== DOCUMENT ==
Les Québécois obtiennent un score de non-engagement
de 3,59, nettement sous la moyenne mondiale masculine de 3,88,
alors que les Québécoises, avec 3,62, sont dans
la bonne moyenne des femmes (3,55). Cette situation tranche avec
le Canada anglais où l'écart entre les hommes (4,22)
et les femmes (3,66) est prononcé. "Au Québec,
certains faits historiques récents -la Révolution
tranquille des années 1960, l'émancipation de la
femme et le discours parallèle prônant l'égalité
des sexes, l'éclatement des valeurs religieuses -font
que les Québécoises se montrent plus "libres"
que les Québécois dans l'expression d'une sexualité
"conquise", alors que ces derniers montreraient plutôt
un certain désarroi, les rendant moins frivoles, face
à cette nouvelle dynamique", avance Marguerite Lavallée.

== TÂCHE DEMANDÉE A ==
D'après l'extrait sur le non-engagement au Québec, répondez aux questions suivantes :
(i) Quel score de non-engagement obtiennent les Québécois ?
(ii) Quelle est la moyenne des femmes à laquelle on compare les Québécoises ?
(iii) Quel score obtiennent les hommes du Canada anglais ?
== TÂCHE DEMANDÉE B ==
Donnez, s'il vous plaît, la suite de l'extrait sur le non-engagement au Québec, à partir de sa dernière phrase.
Les enregistrements forment un ensemble distinct de l'extrait sur le non-engagement au Québec.

== ENREGISTREMENTS BRUTS ==
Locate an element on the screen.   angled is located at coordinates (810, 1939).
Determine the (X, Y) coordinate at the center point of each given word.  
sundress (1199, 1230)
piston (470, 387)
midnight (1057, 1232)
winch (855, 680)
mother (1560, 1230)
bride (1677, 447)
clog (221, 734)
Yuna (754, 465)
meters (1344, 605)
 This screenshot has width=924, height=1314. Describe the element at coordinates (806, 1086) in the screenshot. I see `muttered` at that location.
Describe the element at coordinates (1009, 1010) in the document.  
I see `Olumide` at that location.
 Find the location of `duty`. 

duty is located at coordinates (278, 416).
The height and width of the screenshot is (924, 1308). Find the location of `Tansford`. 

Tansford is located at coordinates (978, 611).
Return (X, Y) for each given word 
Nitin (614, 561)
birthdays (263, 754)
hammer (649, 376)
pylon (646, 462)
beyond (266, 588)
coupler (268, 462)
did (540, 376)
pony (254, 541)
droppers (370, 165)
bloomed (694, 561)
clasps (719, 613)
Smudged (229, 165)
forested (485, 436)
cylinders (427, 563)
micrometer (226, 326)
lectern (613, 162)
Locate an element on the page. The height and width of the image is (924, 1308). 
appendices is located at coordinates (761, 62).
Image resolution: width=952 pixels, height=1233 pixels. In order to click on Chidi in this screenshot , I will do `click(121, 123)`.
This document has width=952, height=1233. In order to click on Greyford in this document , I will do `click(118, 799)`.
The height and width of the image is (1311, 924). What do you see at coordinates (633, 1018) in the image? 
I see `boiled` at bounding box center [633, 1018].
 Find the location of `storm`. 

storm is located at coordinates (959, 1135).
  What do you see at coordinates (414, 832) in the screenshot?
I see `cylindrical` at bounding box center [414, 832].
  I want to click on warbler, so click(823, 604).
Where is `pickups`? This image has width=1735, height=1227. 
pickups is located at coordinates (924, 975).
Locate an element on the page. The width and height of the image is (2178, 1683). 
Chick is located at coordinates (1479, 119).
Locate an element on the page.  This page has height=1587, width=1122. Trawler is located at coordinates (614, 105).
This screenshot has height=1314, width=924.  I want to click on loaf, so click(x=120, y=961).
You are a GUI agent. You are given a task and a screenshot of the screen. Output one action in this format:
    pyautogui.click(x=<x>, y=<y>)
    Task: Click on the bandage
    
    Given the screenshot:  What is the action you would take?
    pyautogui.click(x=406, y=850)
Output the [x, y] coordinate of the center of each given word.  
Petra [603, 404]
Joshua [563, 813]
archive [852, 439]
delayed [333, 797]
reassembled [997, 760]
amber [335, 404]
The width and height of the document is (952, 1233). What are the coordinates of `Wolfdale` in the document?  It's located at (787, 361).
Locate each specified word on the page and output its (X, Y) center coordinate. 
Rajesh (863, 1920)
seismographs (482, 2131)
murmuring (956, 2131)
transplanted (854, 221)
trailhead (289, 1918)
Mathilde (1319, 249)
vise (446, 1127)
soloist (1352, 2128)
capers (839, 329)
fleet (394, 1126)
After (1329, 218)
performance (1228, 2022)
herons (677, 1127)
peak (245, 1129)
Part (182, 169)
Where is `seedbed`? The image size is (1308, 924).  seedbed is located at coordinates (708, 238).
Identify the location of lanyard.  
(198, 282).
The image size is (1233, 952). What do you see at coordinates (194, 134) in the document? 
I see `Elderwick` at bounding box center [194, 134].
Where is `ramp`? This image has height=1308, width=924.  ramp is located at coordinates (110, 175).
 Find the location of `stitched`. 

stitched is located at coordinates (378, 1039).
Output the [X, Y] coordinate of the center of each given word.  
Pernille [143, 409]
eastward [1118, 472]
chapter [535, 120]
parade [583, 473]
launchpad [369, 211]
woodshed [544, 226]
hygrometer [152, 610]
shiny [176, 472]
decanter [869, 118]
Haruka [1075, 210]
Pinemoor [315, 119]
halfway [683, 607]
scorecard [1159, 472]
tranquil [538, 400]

== RÉPONSE RÉDIGÉE A ==
(i) 3,59
(ii) 3,55
(iii) 4,22

== RÉPONSE RÉDIGÉE B ==
La psychologue pousse son analyse encore plus loin pour expliquer
la tendre guerre des sexes. "Lorsque les femmes se montrent
fidèles, les hommes, en plus grande confiance, osent se
montrer plus détachés. Par contre, lorsque la femme
s'affiche comme plus libre, peut-être y a-t-il, de la part
de l'homme, une recherche plus grande d'attachement, les rendant
à leur tour, plus fidèles", spécule-t-elle.